Bueno, este tema es complejo. Quedaría como un rey si te dijera simplemente que sí, que son un elemento concienciador, la voz del pueblo y esto y lo otro, pero desde el momento en que todo está tan mediatizado por una competición tan descarnada, las letras de carnaval pueden ser tanto un arma de crítica y resistencia como el vehículo de repetición de los discursos hegemónicos del poder. También las coplas de carnaval pueden estar llenas fake news o de propaganda ideológica. Las coplas, realmente, crean espacios de comunión emocional más que de debate intelectual o político. Son elementos para el desahogo más que para la emancipación. Son catarsis. Son emoción. Está muy bien hablar de que es la voz del pueblo en lucha, pero eso no es del todo exacto y es un postureo que responde a veces a una deformación romántica y auto-idealizada, quizás algo narcisista. Sería muy bonito que fuera así, pero en el fondo todos sabemos que no. No nos engañemos. Aun así, uno trata de resistir y darle contenido social a lo que escribe, claro, pero muy consciente de las estrechísimas limitaciones a que se enfrenta cuando compone para una competición y un público que a menudo percibe el concurso de coplas como una lucha de gladiadores.

¿Qué cambiarias del COAC?

Otra pregunta imposible de responder con brevedad. Lo resumiré con una unpopular opinion:  La disolución del Patronato la viví más como una derrota de los carnavaleros que como una victoria. Cierto es que se había pervertido vilmente hasta convertirse en un coto de poder de gente más interesada que interesante, personajes oscuros y mediocres poco representativos del carnaval actual, pero para solucionar eso bastaba con reformularlo, pero no destruirlo. El Patronato, en teoría, podría haber sido una fórmula participativa, democrática, incluyente y muy interesante para organizar el concurso. Si hubiera funcionado bien y no se hubiera convertido en un coto de trapicheo personal de cuatro gatos, claro. Pero el mecanismo es viable, yo creía en él, estuve una temporada dentro, sé de lo que hablo. Y desde luego, un órgano de cogestión del COAC, aun con sus riesgos y peligros, es mucho más deseable que una organización en manos exclusivas de políticos, funcionarios y burócratas que no aman esto. Y no sé si he respondido o no a tu pregunta. Aunque creo que sí.

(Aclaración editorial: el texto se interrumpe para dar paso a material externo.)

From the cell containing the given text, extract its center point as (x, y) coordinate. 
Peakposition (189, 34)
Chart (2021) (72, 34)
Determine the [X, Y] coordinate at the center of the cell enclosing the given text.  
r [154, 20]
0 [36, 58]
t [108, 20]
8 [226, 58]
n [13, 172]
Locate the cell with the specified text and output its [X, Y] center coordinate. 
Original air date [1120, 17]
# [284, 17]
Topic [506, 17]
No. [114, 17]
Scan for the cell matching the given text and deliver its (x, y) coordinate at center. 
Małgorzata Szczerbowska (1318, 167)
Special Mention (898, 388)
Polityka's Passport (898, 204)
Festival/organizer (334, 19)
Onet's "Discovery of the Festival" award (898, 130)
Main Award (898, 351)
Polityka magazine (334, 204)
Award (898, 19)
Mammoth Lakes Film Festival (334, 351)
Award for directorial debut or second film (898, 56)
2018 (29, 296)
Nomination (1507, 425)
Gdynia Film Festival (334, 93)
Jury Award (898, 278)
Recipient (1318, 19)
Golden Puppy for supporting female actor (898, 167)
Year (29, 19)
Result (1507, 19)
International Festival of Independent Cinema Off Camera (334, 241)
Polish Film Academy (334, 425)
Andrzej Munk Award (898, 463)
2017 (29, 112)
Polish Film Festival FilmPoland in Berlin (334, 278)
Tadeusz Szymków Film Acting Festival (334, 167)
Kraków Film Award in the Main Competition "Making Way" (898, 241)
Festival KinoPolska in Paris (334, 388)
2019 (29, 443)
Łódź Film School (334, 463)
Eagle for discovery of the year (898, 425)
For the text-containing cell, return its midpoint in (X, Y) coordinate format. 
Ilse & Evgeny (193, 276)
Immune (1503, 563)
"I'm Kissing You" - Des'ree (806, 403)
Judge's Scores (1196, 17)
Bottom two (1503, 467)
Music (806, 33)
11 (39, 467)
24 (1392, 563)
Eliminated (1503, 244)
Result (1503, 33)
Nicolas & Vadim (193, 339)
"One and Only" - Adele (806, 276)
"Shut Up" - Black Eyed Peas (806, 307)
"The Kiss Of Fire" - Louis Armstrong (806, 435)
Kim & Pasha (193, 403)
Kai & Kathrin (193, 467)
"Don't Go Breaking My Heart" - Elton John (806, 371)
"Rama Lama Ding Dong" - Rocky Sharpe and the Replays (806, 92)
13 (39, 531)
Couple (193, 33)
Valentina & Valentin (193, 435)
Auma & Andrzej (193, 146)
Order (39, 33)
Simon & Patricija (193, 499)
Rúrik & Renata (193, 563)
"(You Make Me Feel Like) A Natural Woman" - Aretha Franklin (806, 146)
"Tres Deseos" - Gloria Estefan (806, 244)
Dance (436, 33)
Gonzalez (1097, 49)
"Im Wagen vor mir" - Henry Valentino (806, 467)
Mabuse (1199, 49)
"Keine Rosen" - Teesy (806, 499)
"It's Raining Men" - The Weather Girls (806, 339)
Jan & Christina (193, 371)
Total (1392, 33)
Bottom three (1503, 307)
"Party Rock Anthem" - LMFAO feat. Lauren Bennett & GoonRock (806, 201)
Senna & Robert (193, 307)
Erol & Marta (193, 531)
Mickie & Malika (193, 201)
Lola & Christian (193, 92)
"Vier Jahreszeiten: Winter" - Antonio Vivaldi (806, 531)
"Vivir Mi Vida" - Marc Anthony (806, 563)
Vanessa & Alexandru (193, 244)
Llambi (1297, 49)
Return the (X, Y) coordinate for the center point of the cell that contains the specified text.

Escribir letras para el Carnaval de Cádiz es un privilegio, pero también una gran responsabilidad. ¿Puede llegar a limitarte a la hora de componer, o supone un aliciente más?

No, siempre lo he vivido y lo sigo viviendo con alegría y gozo. La responsabilidad que dices no me pesa en absoluto. Hasta ahora escribo sin dolor ni sacrificio alguno. Con rigor y entrega, pero sin pesar ni ansiedades. Al contrario. Para mí personalmente no deja de ser una dulce afición y, aunque la presión de escribir para “la élite” (vamos llamarla así) suponga un plus de presión mediática y de responsabilidad comercial (que la tiene, no sería honesto negarla), en el acto de componer sigue primando lo lúdico, lo popular, lo festivo y lo deleitoso. No hay sufrimiento ni nada heroico en hacerlo. No al menos para mí, que amo desde adolescente este emocionante juego que es escribir coplas de carnaval. Escribo jugando y juego escribiendo.

Para finalizar ¿algo que nos quieras decir?

Pues ¡muchas gracias por la entrevista!